Hi!
As the number of registers per thread can become a limiting factor for occupancy, I want to know how many registers my kernel uses…
I’ve read the programming guide and the best practices guide and what I’ve understood from there is that all automatic variables are placed in registers (unless they consume too much memory, case in which they are placed in local memory).
So I have the following kernel (simple matrix multiplication kernel):
__global__ void mulMatrixKernel( float* g_matrix_A, float* g_matrix_B, float* g_matrix_C, int rows, int cols)
{
// access thread id
const unsigned int row = blockIdx.y*TILE_DIM+threadIdx.y;
const unsigned int col = blockIdx.x*TILE_DIM+threadIdx.x;
float sum=0.0f;
//perform computation
if(row<rows && col<cols)
for(int i=0;i<rows;i++)
sum+=g_matrix_A[row*cols+i]*g_matrix_B[i*cols+col];
g_matrix_C[row*cols+col]=sum;
}
I would say that I have three registers here: row, col, sum. But according to the visual profiler I have 9. Now that is a big difference.
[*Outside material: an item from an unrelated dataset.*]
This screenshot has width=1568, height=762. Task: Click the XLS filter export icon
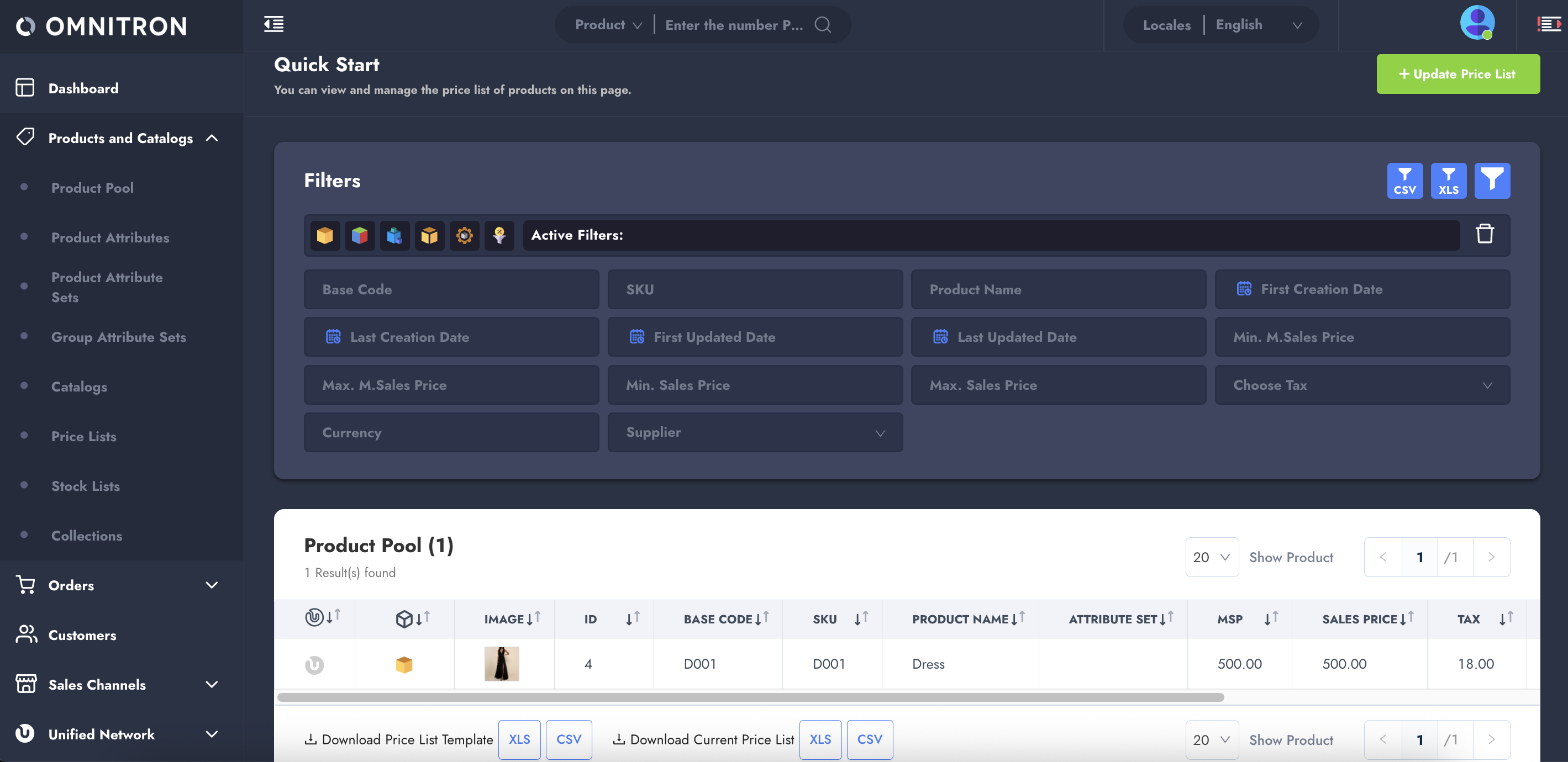1448,181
I have another question related to this problem: where are the intermediate results of computations stored? (for example in the upper kernel: blockIdx.y * TILE_DIM + threadIdx.y). And one last question also related to this problem: where are the variables threadIdx, blockIdx, blockDim and gridDim stored and which is the latency for reading these variables?